Filmmaker

After Truth

di Lauren Wissot
in Registi, Interviste
on Mar 19, 2020

#pizzagate, After Truth: Disinformation and the Cost of Fake News, Andrew Rossi, Documentario, HBO, Page One: A Year Inside The New York Times

Il paesaggio dell’informazione si è trasformato con una velocità vertiginosa dal 2011, quando Andrew Rossi ha guardato sotto il cofano del business delle notizie (basate sulla realtà) in Page One: Inside the New York Times. E ora che Edward R. Murrow si sta rotolando nella tomba (e Geraldo Rivera sta molto probabilmente cercando dei modi per monetizzare la cosa), ha senso che Rossi sia il cineasta che affronta la crisi odierna della fede nei media con il suo ultimo doc della HBO, After Truth: Disinformation and the Cost of Fake News.

Prodotto da Brian Stelter della CNN, il film fa un’immersione profonda nel mondo post-verità che ha dato vita a fenomeni come il Pizzagate, la cospirazione per l’omicidio di Seth Rich e altro ancora. E lo fa attraverso gli occhi di entrambi i colpevoli e, soprattutto, delle vittime in carne ed ossa – rivelando alla fine il pedaggio umano di una “pipeline di propaganda” che ci riguarda tutti.

Filmmaker ha avuto la fortuna di raggiungere Rossi poco prima della messa in onda del doc il 19 marzo su HBO.

Filmmaker: Stai lavorando con la CNN, con la quale hai un rapporto di lunga data, e il suo corrispondente capo dei media Brian Stelter – ex del New York Times, un’azienda che hai documentato nel 2011 in Page One: Inside the New York Times – su questo documentario per la HBO, un’altra azienda con la quale hai già lavorato. Quindi, come fanno tutte queste entità mediatiche a portare a questo ultimo progetto, se lo fanno?

Rossi: After Truth mi sembra il seguito di Page One. Siamo ancora alla ricerca di modi per proteggere il giornalismo di qualità, ma la differenza ora è che il discorso basato sui fatti stesso è sotto tiro.
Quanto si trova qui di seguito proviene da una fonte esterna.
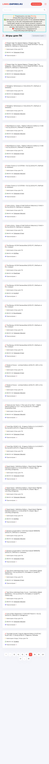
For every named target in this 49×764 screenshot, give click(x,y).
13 (14, 655)
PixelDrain (17, 273)
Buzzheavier (18, 313)
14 (18, 655)
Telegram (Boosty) (19, 74)
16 (26, 655)
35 (28, 659)
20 (43, 655)
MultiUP (16, 293)
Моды (16, 638)
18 (34, 655)
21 (20, 659)
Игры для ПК (18, 49)
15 (22, 655)
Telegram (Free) (19, 52)
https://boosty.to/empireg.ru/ (24, 18)
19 (38, 655)
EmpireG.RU (12, 4)
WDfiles (16, 253)
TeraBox (16, 642)
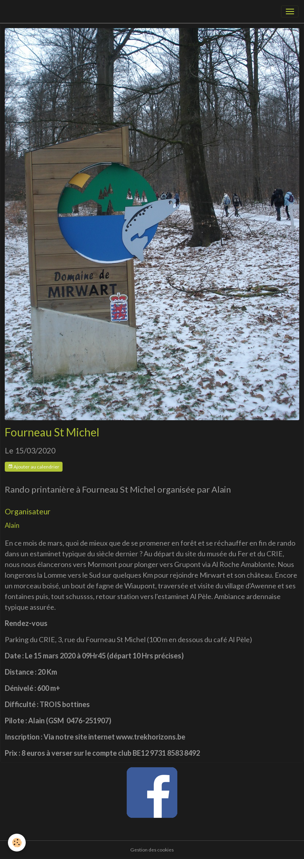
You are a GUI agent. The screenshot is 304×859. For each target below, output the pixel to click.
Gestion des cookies (152, 850)
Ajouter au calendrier (33, 467)
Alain (12, 525)
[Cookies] (17, 842)
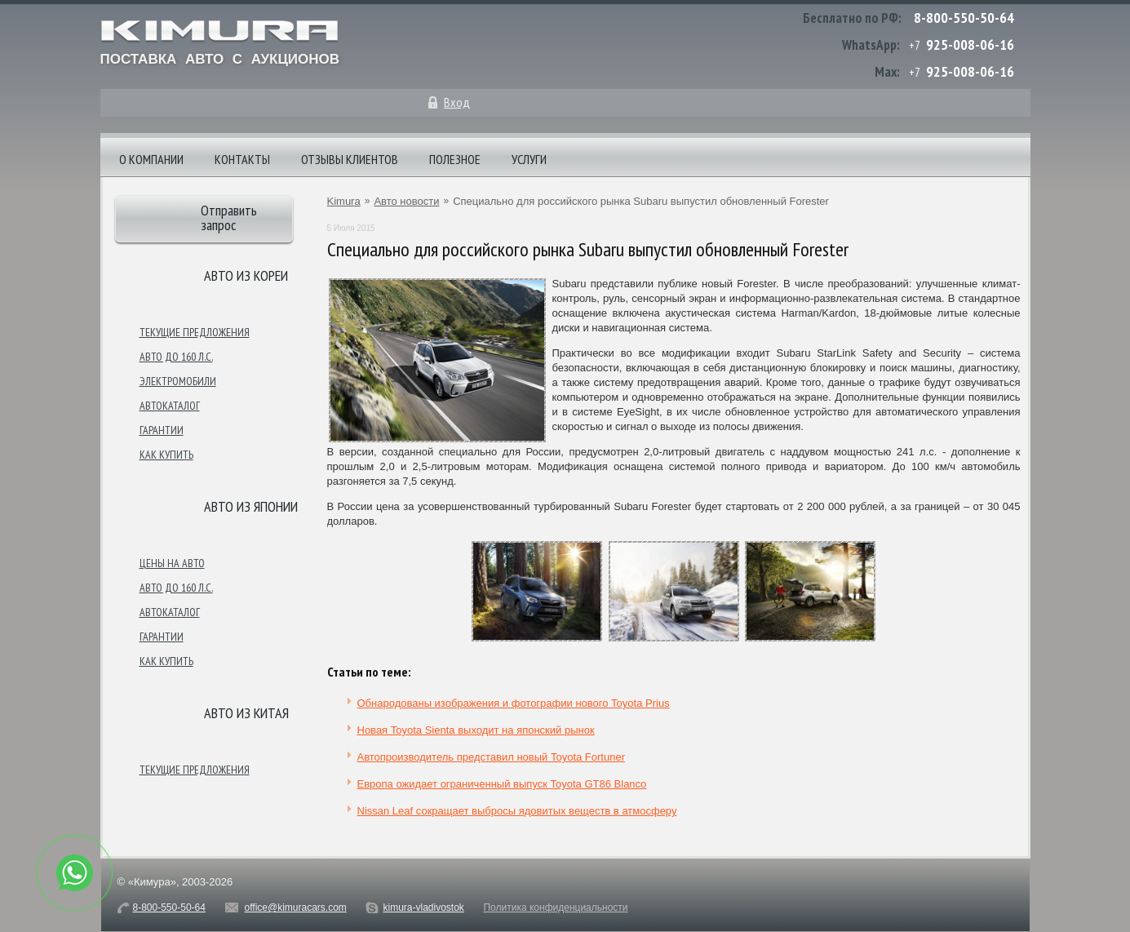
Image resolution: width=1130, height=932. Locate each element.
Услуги (529, 159)
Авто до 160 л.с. (176, 356)
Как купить (166, 454)
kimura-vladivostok (423, 907)
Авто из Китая (246, 712)
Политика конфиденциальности (555, 907)
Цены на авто (172, 563)
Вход (457, 102)
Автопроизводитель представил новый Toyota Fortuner (491, 757)
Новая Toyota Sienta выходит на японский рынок (476, 730)
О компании (151, 159)
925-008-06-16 (970, 44)
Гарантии (162, 430)
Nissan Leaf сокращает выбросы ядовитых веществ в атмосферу (517, 811)
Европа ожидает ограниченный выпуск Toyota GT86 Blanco (502, 784)
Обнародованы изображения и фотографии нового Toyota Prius (513, 703)
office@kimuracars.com (296, 907)
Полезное (455, 159)
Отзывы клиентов (349, 159)
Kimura (344, 201)
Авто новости (406, 201)
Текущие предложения (195, 332)
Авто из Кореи (246, 275)
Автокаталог (170, 405)
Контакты (242, 159)
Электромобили (178, 381)
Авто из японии (251, 506)
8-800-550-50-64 (964, 17)
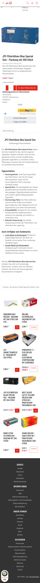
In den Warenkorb (27, 88)
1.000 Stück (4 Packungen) (16, 235)
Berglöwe (20, 528)
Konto (20, 475)
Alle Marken (20, 515)
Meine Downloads (20, 481)
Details (33, 327)
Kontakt (20, 468)
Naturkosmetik (20, 553)
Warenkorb (20, 472)
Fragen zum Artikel (20, 122)
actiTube (20, 518)
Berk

Dieci anni fa il timore era che il New York Times non potesse sopravvivere alla morte della pubblicità sulla stampa e alla concorrenza dei media digitali. L’editorialista David Carr chiedeva: “Stiamo per buttare via tutto questo (per esempio, i giornali) e vedere cosa fa Facebook? Chi avrebbe mai pensato che quelle parole potessero essere così profetiche? Avanti veloce di dieci anni e stiamo ancora setacciando la scena del crimine che è stato Facebook nelle elezioni del 2016.

Quando abbiamo filmato in un raduno di Trump a Houston, diversi partecipanti hanno chiamato il New York Times “fake news”, e ad un certo punto l’arena ha risuonato con il canto “CNN fa schifo”. In questo film sapevo che i nostri personaggi avrebbero avuto bisogno di connettersi con gli spettatori indipendentemente da qualsiasi affiliazione istituzionale, perché la sfiducia è così profonda. Così ci siamo concentrati sulle storie umane di individui le cui vite sono state sconvolte da notizie false e cospirazioni.
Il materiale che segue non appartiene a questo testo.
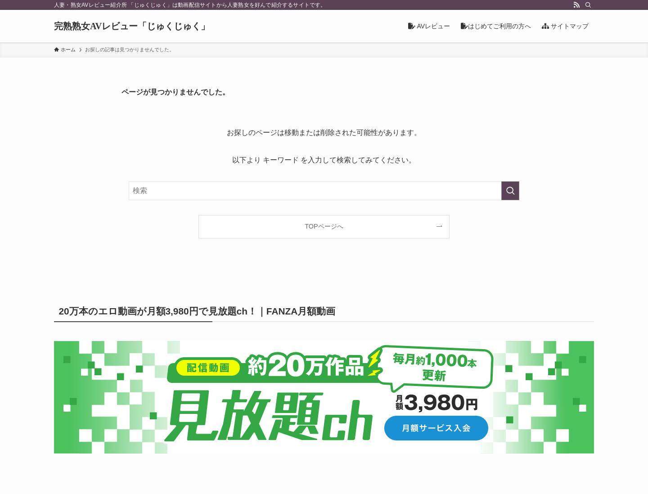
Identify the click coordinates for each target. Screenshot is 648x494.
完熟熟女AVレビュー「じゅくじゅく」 (132, 26)
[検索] (588, 5)
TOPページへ (324, 226)
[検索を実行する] (510, 190)
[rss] (576, 5)
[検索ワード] (324, 190)
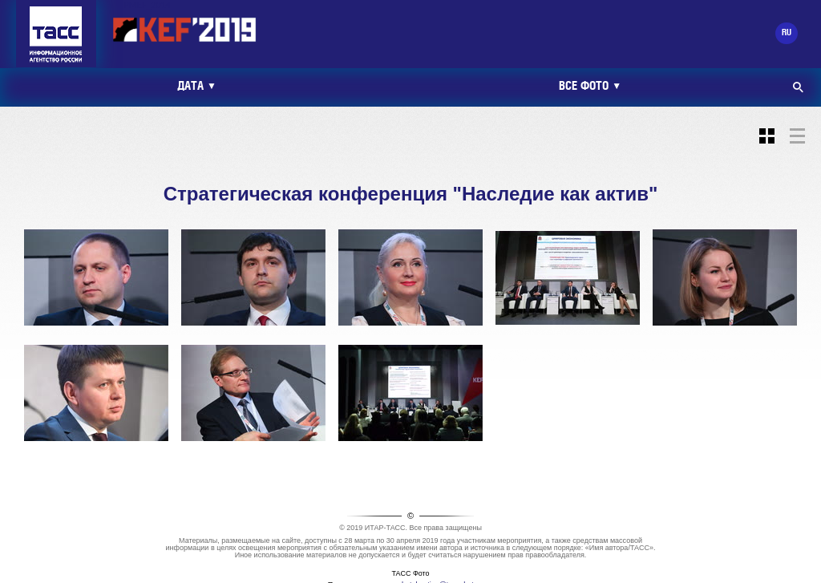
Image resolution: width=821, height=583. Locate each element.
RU (786, 33)
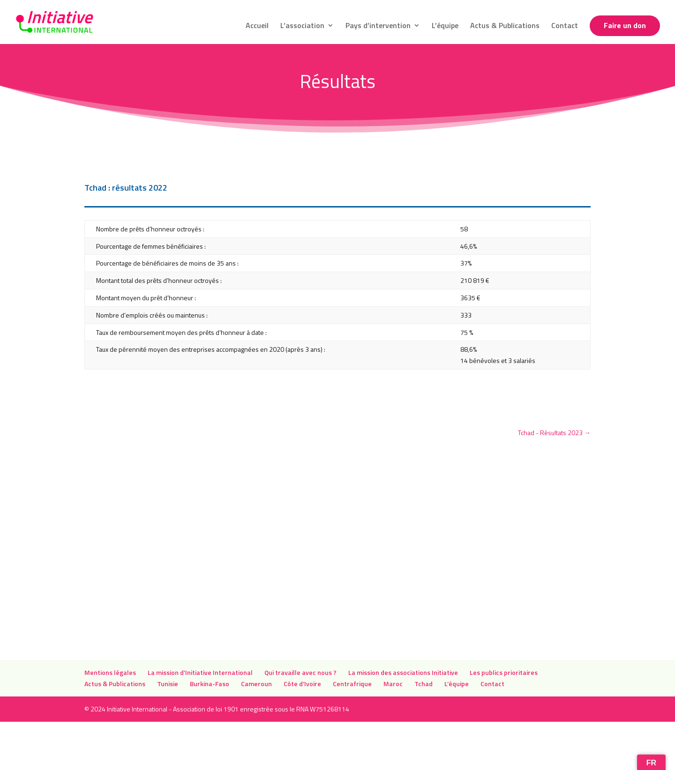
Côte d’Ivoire (302, 684)
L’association (302, 26)
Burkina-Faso (209, 684)
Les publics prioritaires (504, 672)
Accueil (257, 26)
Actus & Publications (505, 26)
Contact (564, 26)
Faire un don (625, 26)
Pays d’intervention (378, 26)
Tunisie (167, 684)
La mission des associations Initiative (403, 672)
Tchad (423, 684)
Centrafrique (352, 684)
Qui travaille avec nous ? (300, 672)
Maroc (393, 684)
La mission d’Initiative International (200, 672)
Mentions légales (110, 672)
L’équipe (445, 26)
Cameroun (256, 684)
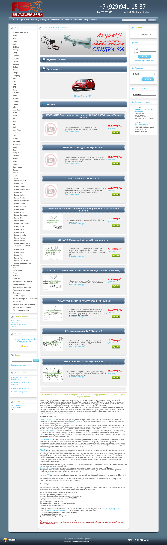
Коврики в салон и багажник (24, 304)
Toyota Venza (19, 249)
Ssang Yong (17, 167)
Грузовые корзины (20, 296)
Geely (15, 90)
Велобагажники (57, 20)
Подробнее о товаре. (72, 131)
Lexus (15, 133)
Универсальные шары (21, 290)
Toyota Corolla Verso (22, 201)
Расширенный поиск (18, 365)
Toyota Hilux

In termini della mia precedente esperienza con i giornalisti del Times e della CNN, questo mi rende sicuramente comprensivo delle sfide del giornalismo e della posta in gioco per fare bene. Le persone commettono errori e non serve alla nostra democrazia mettere il quarto potere su un piedistallo. Ma l’assalto ai fatti, l’intorbidamento delle acque, e l’abbraccio di molteplici realtà soggettive sta avendo terribili conseguenze negative. Il film sostiene che la nostra democrazia non può funzionare se non affrontiamo il problema di petto.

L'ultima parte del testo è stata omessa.